One of the fundamental gameplay dynamics of the original Lost Planet involved the perpetual hunt for thermal energy. Without it your character would instantly expire, and the constant countdown to your own demise did give that game an enjoyably nervous kick. The only problem was that many gamers found it hard to stifle their natural desire to explore the game’s fascinating world, and were often caught off-guard by its seemingly open-ended structure. This was never a problem for the many people who tuned into it, but players of a specific disposition ended up being left somewhat cold by it.
If you subscribe to the belief that this was indeed a fault with the original title, you’ll be thrilled to note that that particular mechanic doesn’t exist in Lost Planet 2. If the original was an ever-so-slightly confused game that succeeded despite itself, then this sequel is a resounding, tub-thumping success that doesn’t have any qualms about keeping everything unfussy, focused and streamlined. Its a full-blown action game, and the appearance of a couple of unlockable characters in the Xbox 360 version (namely Marcus and Dom from Gears Of War) should alert everyone to the tone that it has chosen to take.

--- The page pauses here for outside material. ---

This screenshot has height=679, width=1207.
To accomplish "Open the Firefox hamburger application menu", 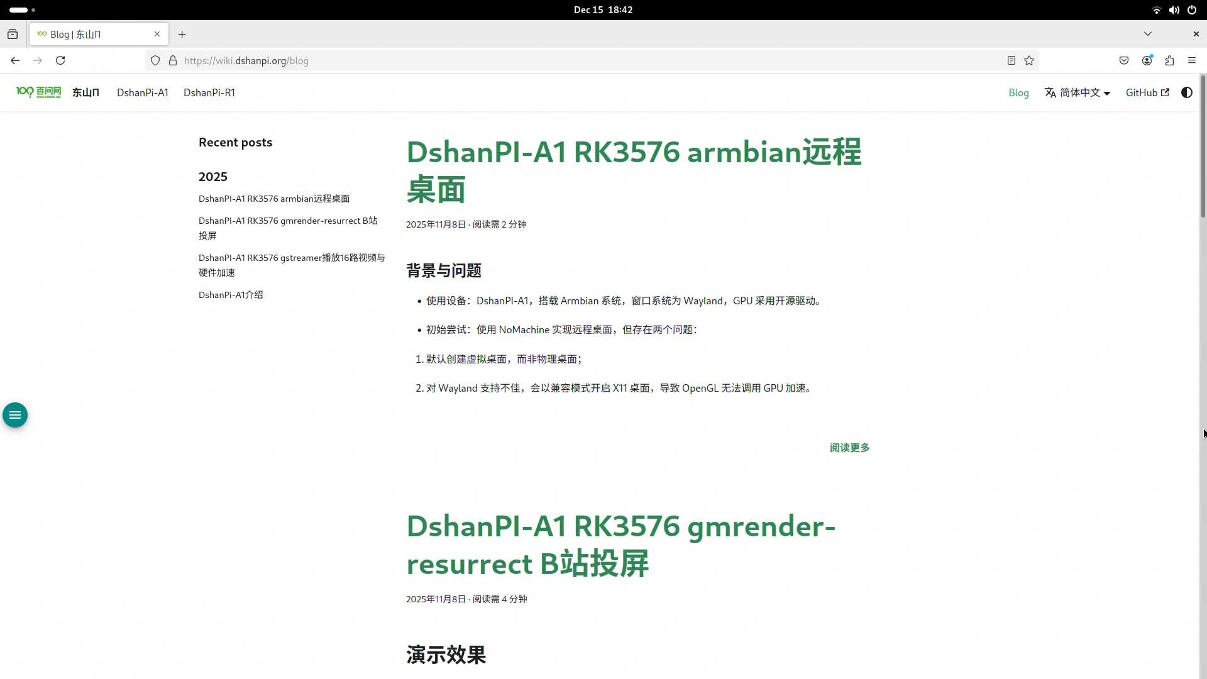I will (x=1192, y=60).
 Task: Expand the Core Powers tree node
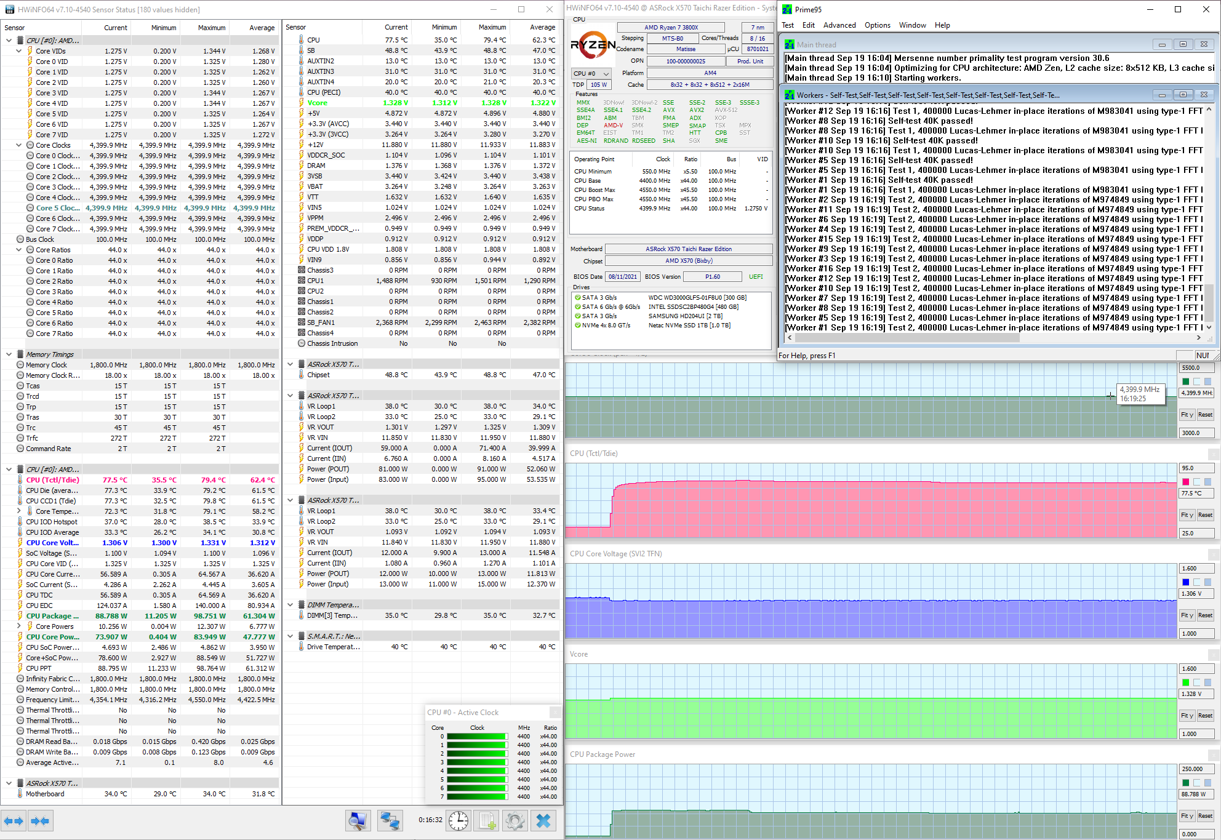tap(18, 626)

It also deserves to be feverishly lapped up by anyone who has been recently yearning for a full-tilt four player co-op experience. Call Of Duty: World At War allowed four players to tackle its campaign simultaneously but it was patently obvious from the off that this wasn’t the ideal way to play it. Aside from Valve’s bitty but wondrous Left 4 Dead franchise, the only real contender of note thus far has been Halo 3: ODST; a hugely enjoyable and polished experience in four player co-op, but one that was also perilously short-lived.
But Lost Planet 2 (and this fact is obvious at every turn) has been designed from the ground up with four players in mind. Even when you’re playing alone, you’re accompanied by three (reasonably sharp) AI squad mates, and for the most part the mission structure appears to have been inspired by the likes of DICE’s Battlefield games. One of the first you’ll encounter involves having to capture five control units at an abandoned mining complex, and then guard against several waves of enemy attackers until they activate. Teamwork and communication are both paramount.
Thrilling (and progressively more taxing) boss battles have always been Capcom’s forte, and whilst the original Lost Planet was definitely no slouch in that department, the sequel unequivocally trounces it, and is packed to the brim with moments of gleaming brilliance that’ll probably be talked about long into the next console generation. Besides being astonishing to behold (the giant Akrid are almost as eye-popping as the Titans in God Of War III) their AI is also tailored to co-op play. All of them respond to prolonged noise, so balancing the fight with the rest of your team is essential. Short bursts of fire coupled with constant movement is what’ll usually win the day, and this should be a chore, but instead offers up a similar brand of back-slappy excitement to the aforementioned Battlefield series.
The game is visually more adventurous and varied than the original, even though the sequel once again takes place on the planet of EDN III. It is set ten years on and a drastic shift in the planet’s climate has begun to melt much of its snow, and this allows for some sumptuous tropical vistas and even deserts. The plot is still macho and hokey, but the cutscenes are much improved this time; fast paced and way over the top, they involve and excite far more than they did in the original. This is an immensely good-looking game and despite how extraordinarily busy it can get at certain junctures, amazingly, the framerate never seemed to falter.
The grading scheme that emerges at the end of each mission is well-rounded and balanced, with sharp teamwork and a hefty kill tally resulting in experience points that can be used to buy new weapons or customise your character. The bountiful deathmatch-style multiplayer modes are as effortlessly compelling as they were last time, and will keep you more than busy after you’ve completed (and probably re-completed) the excellent campaign. Lost Planet 2 is a superior sequel, and a formidable package.